> _ROWS_
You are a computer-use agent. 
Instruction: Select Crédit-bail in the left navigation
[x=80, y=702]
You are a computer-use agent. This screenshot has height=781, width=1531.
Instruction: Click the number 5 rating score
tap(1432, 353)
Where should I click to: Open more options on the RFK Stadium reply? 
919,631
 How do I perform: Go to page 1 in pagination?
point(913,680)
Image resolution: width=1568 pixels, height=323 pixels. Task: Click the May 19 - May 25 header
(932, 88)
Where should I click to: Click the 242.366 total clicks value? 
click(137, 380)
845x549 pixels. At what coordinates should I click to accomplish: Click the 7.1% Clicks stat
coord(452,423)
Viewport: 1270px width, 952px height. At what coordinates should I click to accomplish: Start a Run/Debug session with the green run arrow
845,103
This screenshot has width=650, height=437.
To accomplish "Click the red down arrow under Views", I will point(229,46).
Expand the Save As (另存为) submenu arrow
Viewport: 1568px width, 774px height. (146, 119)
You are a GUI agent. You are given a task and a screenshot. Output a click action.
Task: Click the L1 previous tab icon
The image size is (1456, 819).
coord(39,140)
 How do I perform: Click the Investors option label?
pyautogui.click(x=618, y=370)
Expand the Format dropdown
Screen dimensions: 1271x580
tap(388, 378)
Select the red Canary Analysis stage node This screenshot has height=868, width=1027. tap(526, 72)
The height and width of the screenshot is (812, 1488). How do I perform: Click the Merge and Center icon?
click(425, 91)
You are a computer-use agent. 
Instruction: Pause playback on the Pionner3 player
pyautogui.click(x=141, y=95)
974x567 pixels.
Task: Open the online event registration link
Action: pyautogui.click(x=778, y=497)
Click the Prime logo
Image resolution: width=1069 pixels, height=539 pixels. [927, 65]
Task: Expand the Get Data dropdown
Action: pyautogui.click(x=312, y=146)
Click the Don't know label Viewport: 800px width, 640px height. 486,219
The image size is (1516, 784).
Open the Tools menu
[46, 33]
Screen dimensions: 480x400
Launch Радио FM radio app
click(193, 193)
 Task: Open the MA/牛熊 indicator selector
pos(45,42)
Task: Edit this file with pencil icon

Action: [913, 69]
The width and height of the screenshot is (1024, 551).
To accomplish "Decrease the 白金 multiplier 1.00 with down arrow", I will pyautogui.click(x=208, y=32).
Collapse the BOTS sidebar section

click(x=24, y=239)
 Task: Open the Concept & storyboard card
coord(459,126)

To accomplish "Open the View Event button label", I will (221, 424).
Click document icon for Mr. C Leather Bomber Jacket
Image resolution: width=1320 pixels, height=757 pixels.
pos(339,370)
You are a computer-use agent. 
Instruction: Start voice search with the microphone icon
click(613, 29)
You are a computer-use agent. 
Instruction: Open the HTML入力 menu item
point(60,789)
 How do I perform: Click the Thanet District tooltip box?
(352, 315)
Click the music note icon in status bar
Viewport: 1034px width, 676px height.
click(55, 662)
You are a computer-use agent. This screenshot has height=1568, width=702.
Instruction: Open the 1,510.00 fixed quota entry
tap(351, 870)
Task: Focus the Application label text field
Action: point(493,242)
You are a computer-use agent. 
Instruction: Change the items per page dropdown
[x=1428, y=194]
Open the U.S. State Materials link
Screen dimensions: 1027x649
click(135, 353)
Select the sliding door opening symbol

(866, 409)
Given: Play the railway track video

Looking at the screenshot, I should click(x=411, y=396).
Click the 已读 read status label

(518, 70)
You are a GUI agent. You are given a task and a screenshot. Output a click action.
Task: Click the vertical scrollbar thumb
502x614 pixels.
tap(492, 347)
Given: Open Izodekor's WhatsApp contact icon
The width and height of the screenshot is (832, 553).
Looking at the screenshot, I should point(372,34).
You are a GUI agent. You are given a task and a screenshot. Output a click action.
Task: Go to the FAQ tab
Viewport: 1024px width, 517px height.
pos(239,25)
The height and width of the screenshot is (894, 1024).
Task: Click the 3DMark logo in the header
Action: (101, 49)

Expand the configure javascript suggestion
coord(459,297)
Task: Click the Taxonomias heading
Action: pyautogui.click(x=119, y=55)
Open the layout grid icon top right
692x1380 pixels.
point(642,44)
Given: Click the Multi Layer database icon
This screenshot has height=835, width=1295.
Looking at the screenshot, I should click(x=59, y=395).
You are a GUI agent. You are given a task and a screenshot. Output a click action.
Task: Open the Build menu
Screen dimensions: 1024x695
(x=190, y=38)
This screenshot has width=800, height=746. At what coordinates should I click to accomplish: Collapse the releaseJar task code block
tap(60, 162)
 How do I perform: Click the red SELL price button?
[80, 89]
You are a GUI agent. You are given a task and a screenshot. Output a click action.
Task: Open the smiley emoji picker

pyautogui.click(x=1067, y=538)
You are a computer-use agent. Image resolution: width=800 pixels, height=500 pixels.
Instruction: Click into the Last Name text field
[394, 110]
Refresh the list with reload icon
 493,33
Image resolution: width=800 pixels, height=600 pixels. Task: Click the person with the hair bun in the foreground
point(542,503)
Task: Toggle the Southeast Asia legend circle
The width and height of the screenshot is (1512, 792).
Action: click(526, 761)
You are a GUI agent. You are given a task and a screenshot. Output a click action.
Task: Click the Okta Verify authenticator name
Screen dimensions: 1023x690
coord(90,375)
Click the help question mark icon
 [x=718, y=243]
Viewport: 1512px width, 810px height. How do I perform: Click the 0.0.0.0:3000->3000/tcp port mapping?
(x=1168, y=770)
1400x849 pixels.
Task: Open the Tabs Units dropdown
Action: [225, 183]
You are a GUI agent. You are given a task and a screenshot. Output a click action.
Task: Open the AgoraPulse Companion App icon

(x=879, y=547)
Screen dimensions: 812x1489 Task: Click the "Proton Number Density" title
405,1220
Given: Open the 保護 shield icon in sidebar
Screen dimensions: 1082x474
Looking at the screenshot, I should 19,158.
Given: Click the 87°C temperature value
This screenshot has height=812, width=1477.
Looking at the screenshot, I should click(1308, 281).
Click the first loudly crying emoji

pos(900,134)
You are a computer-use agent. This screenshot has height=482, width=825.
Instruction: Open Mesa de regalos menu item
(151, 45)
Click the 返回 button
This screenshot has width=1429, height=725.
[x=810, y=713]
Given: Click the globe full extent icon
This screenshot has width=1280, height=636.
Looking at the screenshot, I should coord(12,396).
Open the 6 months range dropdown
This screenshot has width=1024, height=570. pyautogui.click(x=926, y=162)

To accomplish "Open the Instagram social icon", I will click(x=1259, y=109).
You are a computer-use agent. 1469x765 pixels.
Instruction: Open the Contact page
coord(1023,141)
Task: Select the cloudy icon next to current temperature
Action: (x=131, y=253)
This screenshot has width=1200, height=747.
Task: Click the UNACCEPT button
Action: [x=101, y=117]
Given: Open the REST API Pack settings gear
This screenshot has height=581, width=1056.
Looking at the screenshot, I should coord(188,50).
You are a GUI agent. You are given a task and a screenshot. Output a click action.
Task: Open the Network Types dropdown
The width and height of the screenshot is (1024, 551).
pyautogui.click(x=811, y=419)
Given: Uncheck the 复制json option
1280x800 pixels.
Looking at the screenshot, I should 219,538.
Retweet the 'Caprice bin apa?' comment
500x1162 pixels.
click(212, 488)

> _WHAT YOU SHOULD DO_
Reproduce the listing above verbatim, from the line with "Open the 6 months range dropdown" to the line with "Action: [x=101, y=117]", including both of those lines.

> _RESULT OF THIS EXERCISE_
Open the 6 months range dropdown
This screenshot has width=1024, height=570. pyautogui.click(x=926, y=162)

To accomplish "Open the Instagram social icon", I will click(x=1259, y=109).
You are a computer-use agent. 1469x765 pixels.
Instruction: Open the Contact page
coord(1023,141)
Task: Select the cloudy icon next to current temperature
Action: (x=131, y=253)
This screenshot has width=1200, height=747.
Task: Click the UNACCEPT button
Action: [x=101, y=117]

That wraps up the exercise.